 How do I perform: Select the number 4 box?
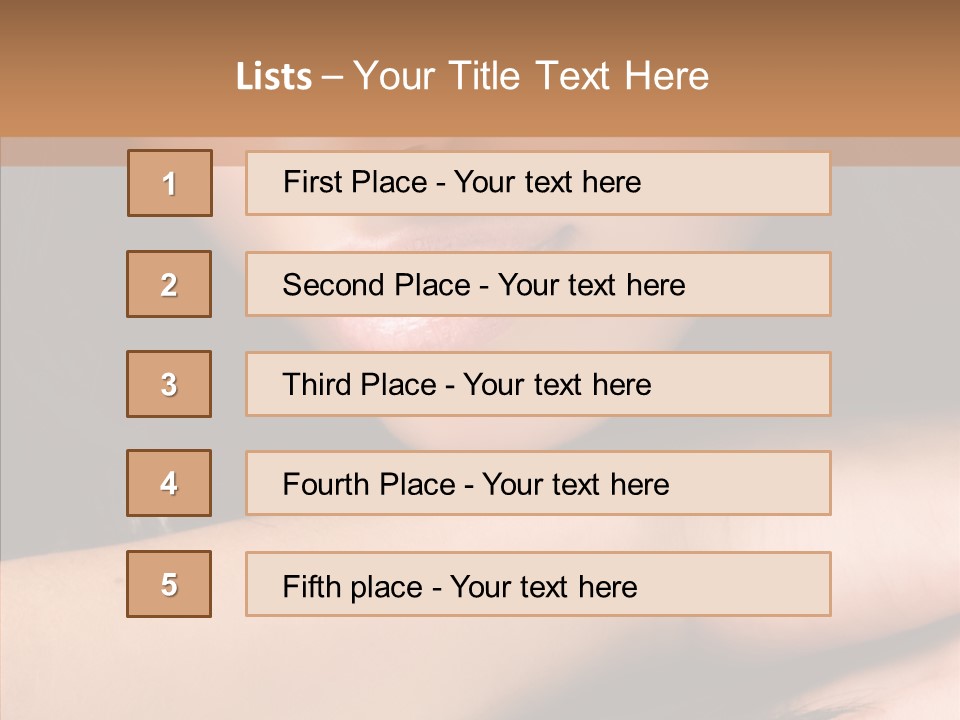click(x=169, y=483)
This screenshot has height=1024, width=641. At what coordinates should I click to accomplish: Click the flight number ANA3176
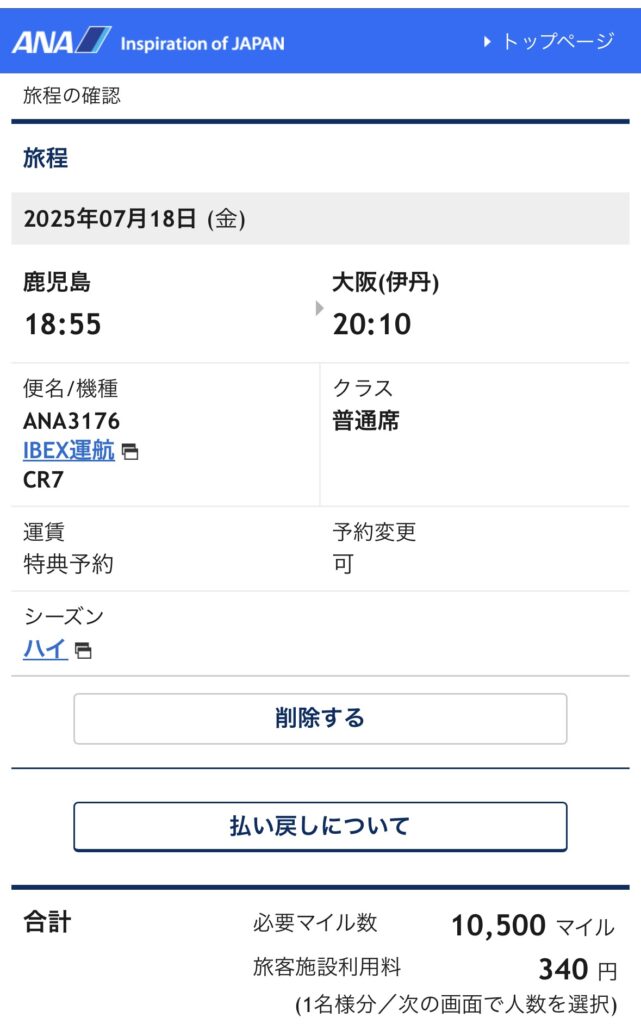pyautogui.click(x=71, y=421)
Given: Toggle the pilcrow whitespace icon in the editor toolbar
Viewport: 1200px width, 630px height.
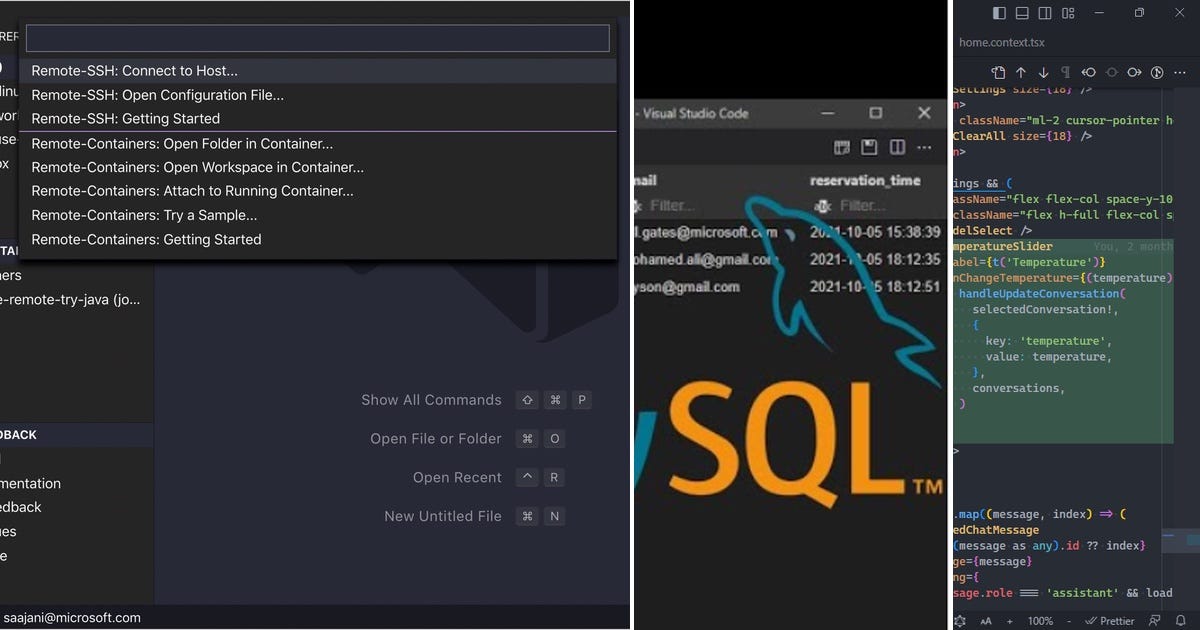Looking at the screenshot, I should 1067,72.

☆ ☆ ☆

### What you have to do
Pictures stay out; everything else in the records above gets copied exactly.

### Output for this exercise
 How do I perform: Select the number 4 box?
click(x=169, y=483)
This screenshot has height=1024, width=641. At what coordinates should I click to accomplish: Click the flight number ANA3176
pyautogui.click(x=71, y=421)
Given: Toggle the pilcrow whitespace icon in the editor toolbar
Viewport: 1200px width, 630px height.
Looking at the screenshot, I should 1067,72.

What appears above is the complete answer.